Dear, Reader.
My first visit to the self-help aisle was because I was in a situation with an individual who was doing their best to show me my place in the scheme of things. They were showing me how little I mattered. How I didn’t belong. How ‘other’ I was. How I was not a person, but merely a role. The individual wasn’t evil. It seemed like they were just carrying on in the only way they knew. Of course, I felt terrible. I didn’t know how to change this. And I didn’t know if change was even possible. I felt sorry for both of us, apparently trapped in these ways of relating. But I also felt sorry because I did not know how to get angry1.
I didn’t know there was anything cringey about frequenting the self-help aisle of a bookstore. Even if I had known, I don’t think it would’ve stopped me from going. The first time I stood in the aisle facing the books, many of which began with the words How To, I didn’t know what I was searching for. Words like (how to claim) agency and (how to define your) boundaries were yet unknown to me. I remember being really excited. Apparently, I wasn’t alone. Maybe not so other after all, I thought to myself, if there were entire books written on the very topics I was grappling with.
I think it is true for many people that the self-help aisle2 is the first place they find community.
Until that time- I think I was in my early forties, a decade ago- I’d read only fiction and textbooks. My first visit to the self-help aisle was like drawing a line between two parts of my life- the first part, where I only read fiction, and the second part where I mainly read nonfiction, especially self-help books.
I lived in the self-help aisle for about 8-9 years. Not only was it my first experience of (albeit invisible) community, the books were like sirens offering limitless hope, of fixing and fine-tuning until one day, I would achieve perfection. I guess we need a book called How To Not Live In The Self-Help Aisle Forever.
Does that mean a line runs through the middle of everything and the secret to life lies in somehow straddling this line. This, of course, is the general concept behind the Buddhist Middle Way that guides us to avoid extremes. Get the help you need, but don’t always be trying to fix yourself, someone might’ve said to me. Straddling the line between working all the time and doing nothing at all might mean working hard and taking adequate time off. Is doing what I can and letting go of the rest the middle way between thinking I can control everything versus thinking I can’t control anything? Now you can see the line that runs between free will and fatalism. But, here’s the thing about the middle way. It might look different for each of us. I’ve been sharing this quote everywhere, and here it is again:
“Everybody is different. Everybody's middle way is a different middle way. Everyone practices in order to find out for him or herself personally how to be balanced, how to be not too tight and not too loose. No one else can tell you. You just have to find out for yourself.”

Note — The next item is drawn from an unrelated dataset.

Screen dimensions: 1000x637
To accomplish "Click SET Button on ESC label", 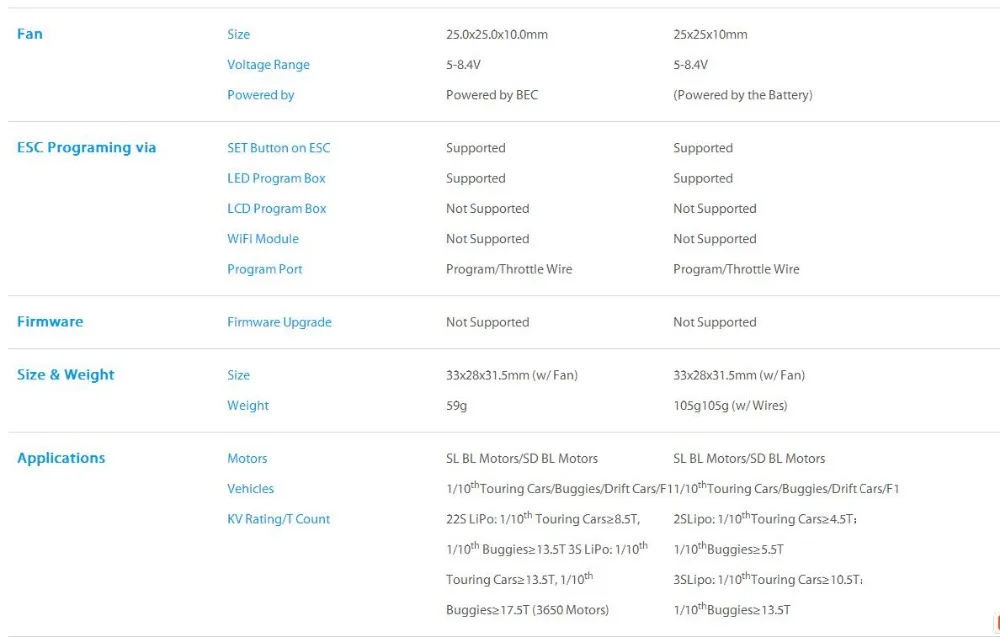I will (x=278, y=148).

- Pema Chödrön, The Wisdom of No Escape: How to Love Yourself and Your World
I don’t want to be glib or offer my version of a self-help mantra, but I often wonder what it means to meet a moment as its equal, as though I am enough. I’m trying to practice it, and maybe, I don’t need a book for it.
As always, I’d love to hear your thoughts on this. Do you like the self-help aisle?
Best,
Priya
I must’ve recommended this book a hundred times already, but here it is again: The Vital Spark by Lisa Marchiano is a great book that talks about ‘outlaw’ energies like anger.
Maybe this is online now, but back then, I was still old-school enough to go to a bookstore to look for answers!
sigh. I relate. I'm told sometimes that my whole identity has coalesced around the self help aisle. Appreciate your call to the middle path way and I'm reflecting a bit on what that might look like for me.
Meditation is self help . Looking within. Healthy way, not just the middle ground where you cannot feel or see another trying to tell you your way is wrong. Your experiences teach more than any self help books. I am dealing with a person, alcoholic that refuses to see themselves and destroys their life and inflicts suffering on others. Selfish, they will be in the gutter as their answers are in the genie bottle that is drained and fills them with monsters that lie cowering in dusty aisles afraid of being.